* _Description of the task_: Select each line below that contains the word "height", and copy those lines out in full.

* _Data_:
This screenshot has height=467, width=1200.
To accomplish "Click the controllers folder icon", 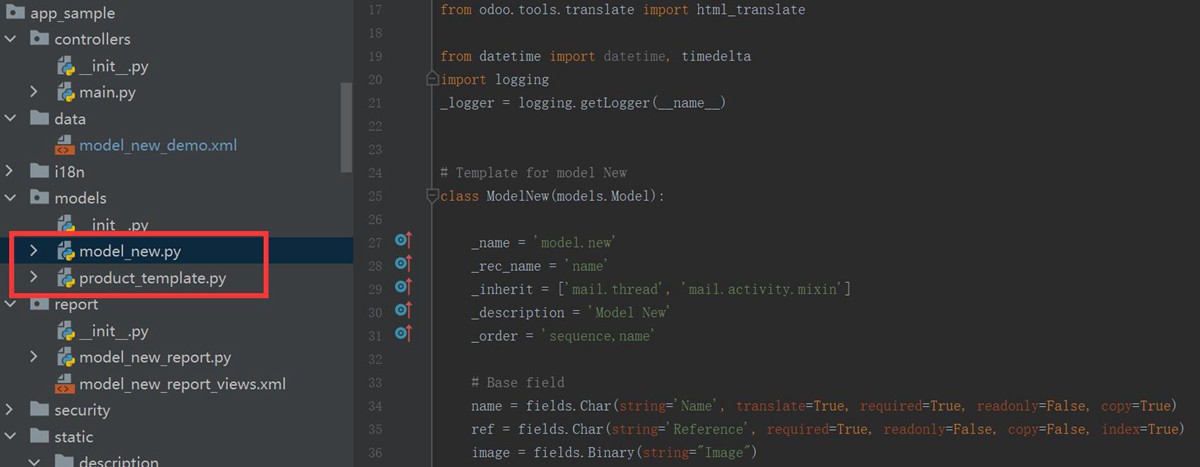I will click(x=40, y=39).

...

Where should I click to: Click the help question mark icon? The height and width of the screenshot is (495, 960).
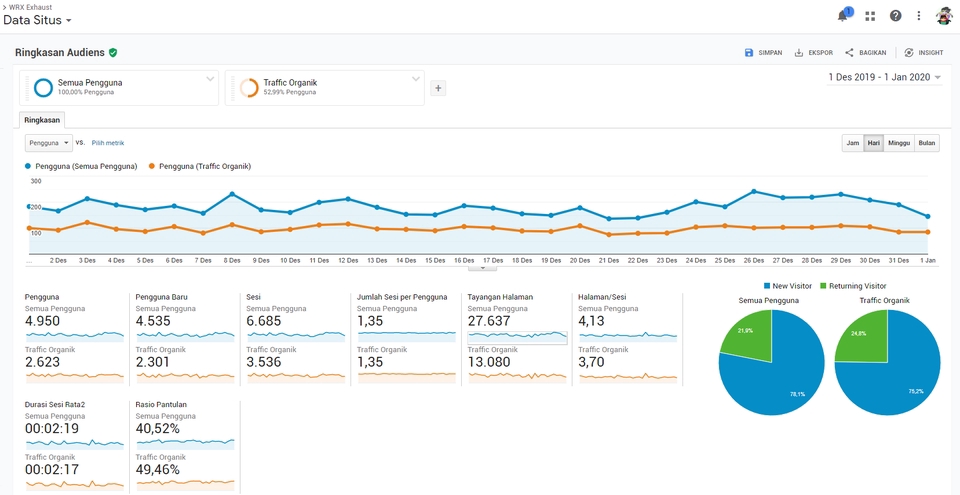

---

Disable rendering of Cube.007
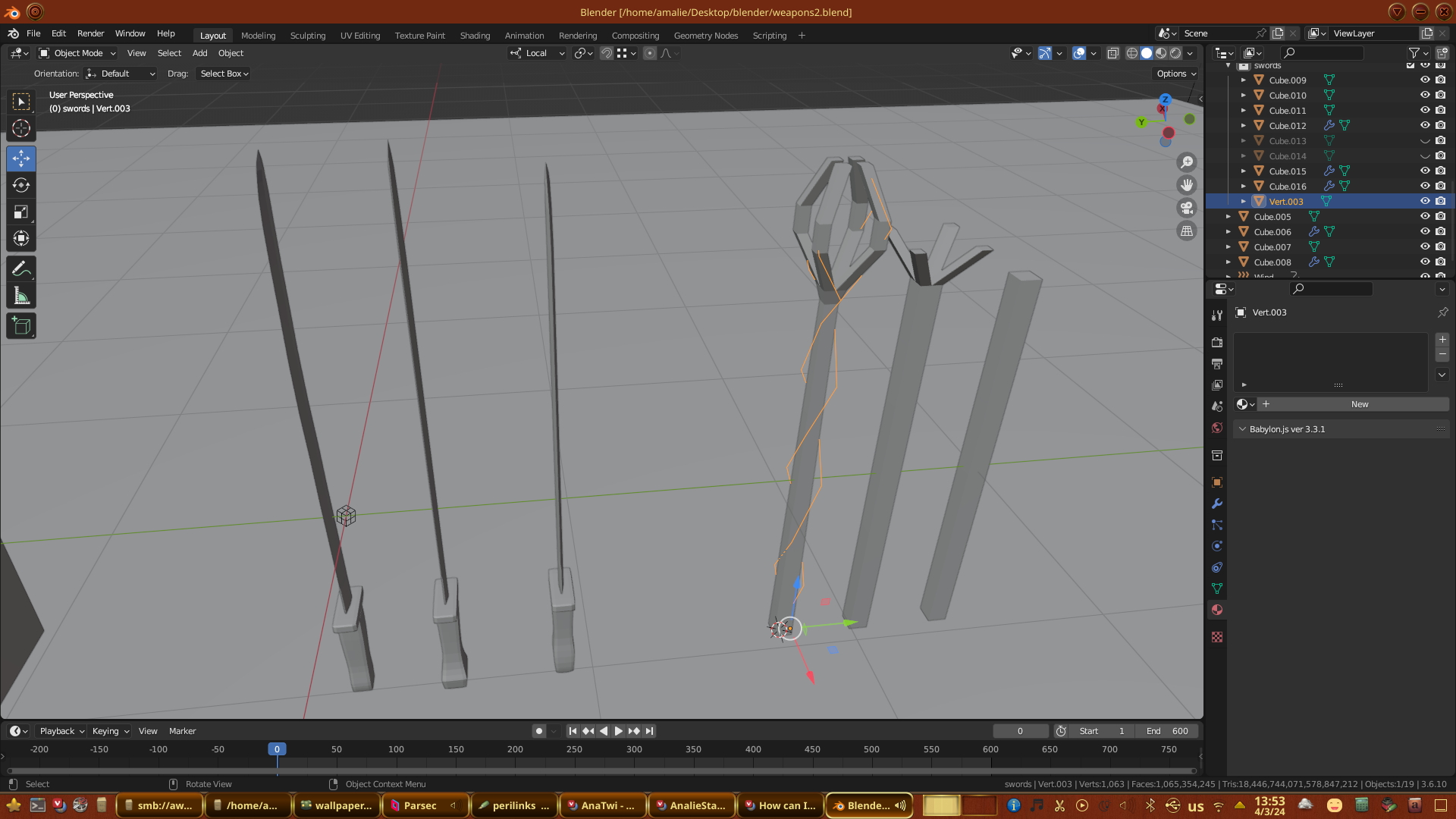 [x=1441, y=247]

* _Finished exercise_:
This screenshot has height=467, width=1200.
Where should I click to: Click the help question mark icon? The height and width of the screenshot is (495, 960).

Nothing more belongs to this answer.